**Recorded data:**
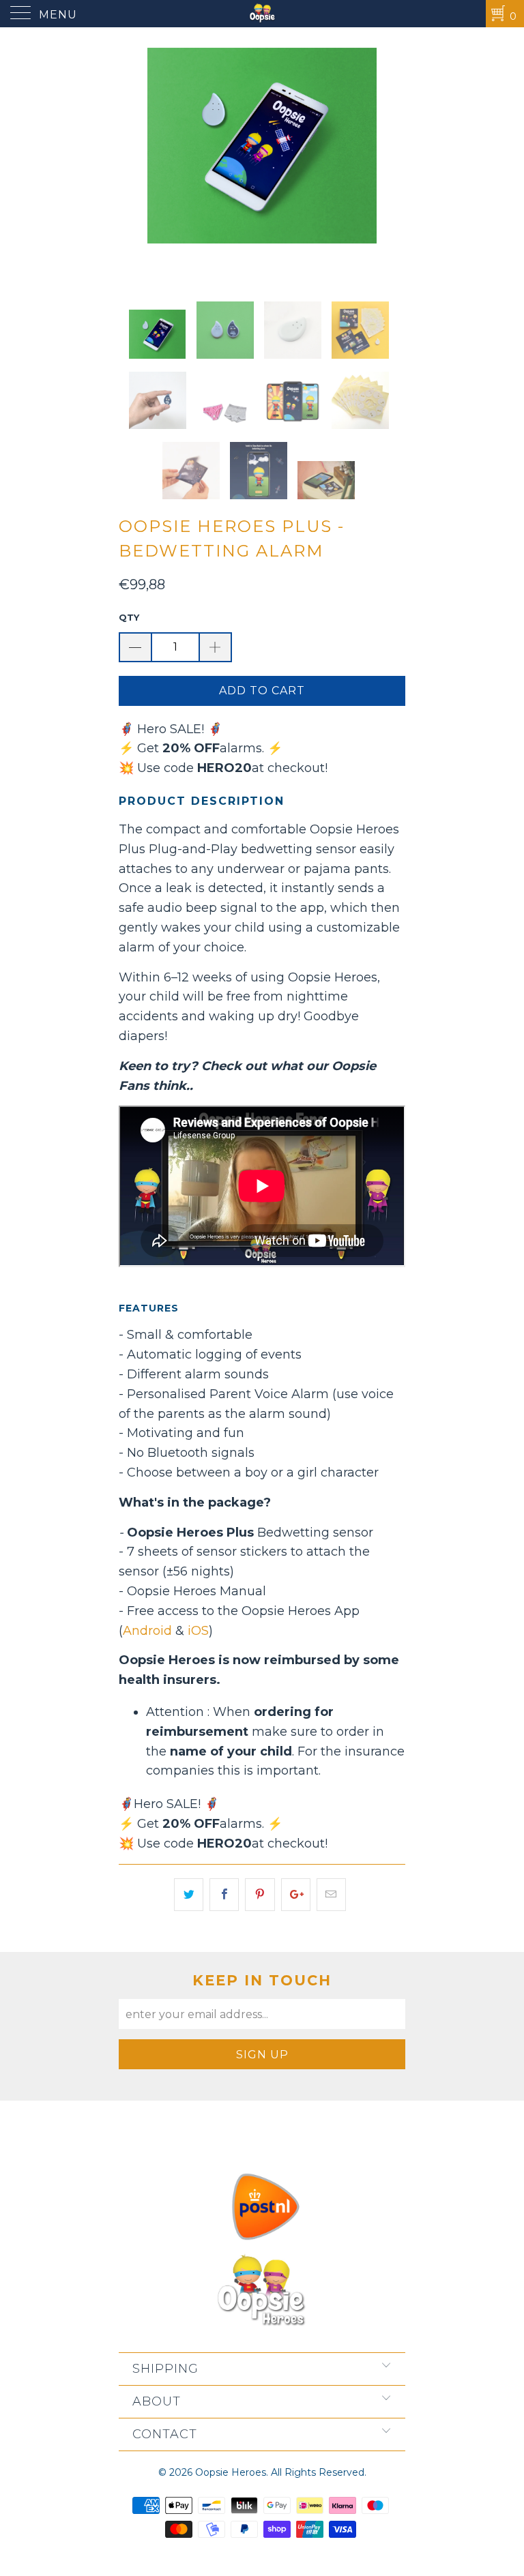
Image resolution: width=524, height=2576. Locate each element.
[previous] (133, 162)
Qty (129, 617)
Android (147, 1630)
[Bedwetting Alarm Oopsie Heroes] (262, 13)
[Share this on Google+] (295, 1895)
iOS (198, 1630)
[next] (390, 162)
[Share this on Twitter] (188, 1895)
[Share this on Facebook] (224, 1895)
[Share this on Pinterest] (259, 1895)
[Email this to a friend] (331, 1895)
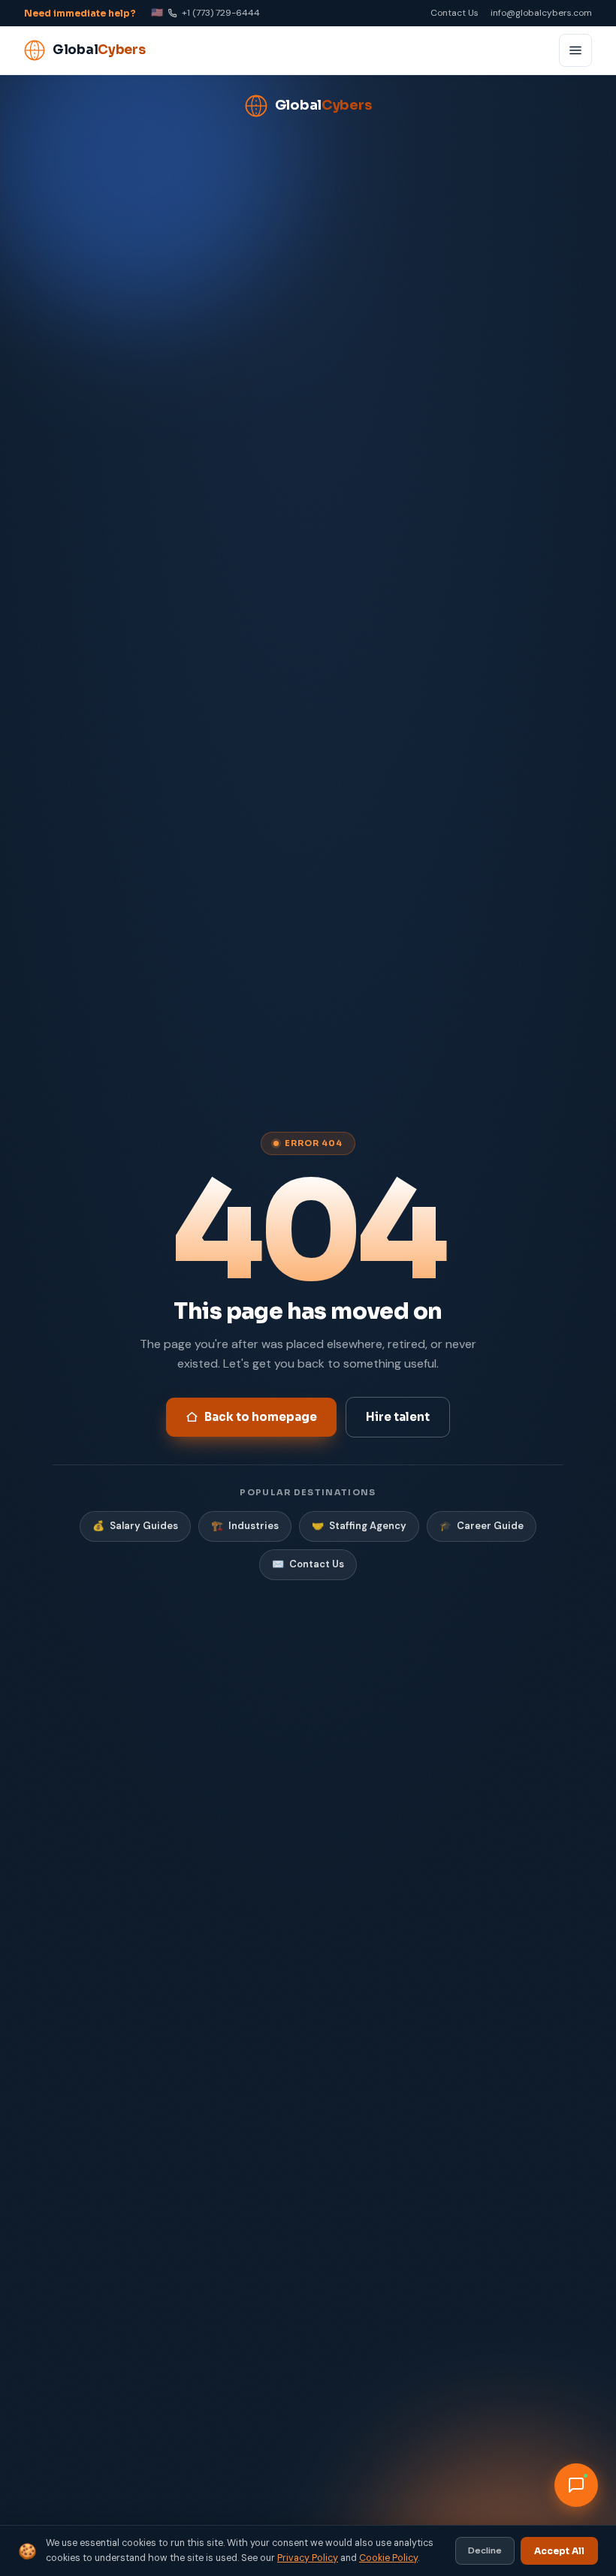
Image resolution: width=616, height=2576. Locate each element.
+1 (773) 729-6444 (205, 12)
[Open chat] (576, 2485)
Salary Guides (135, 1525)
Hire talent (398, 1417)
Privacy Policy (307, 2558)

**Work order:**
Reproduce every line in the data that has the word "resolution" in it.

**Exercise solution:**
Image resolution: width=524, height=2576. Locate each element.
Image resolution: width=616, height=2576. Locate each element.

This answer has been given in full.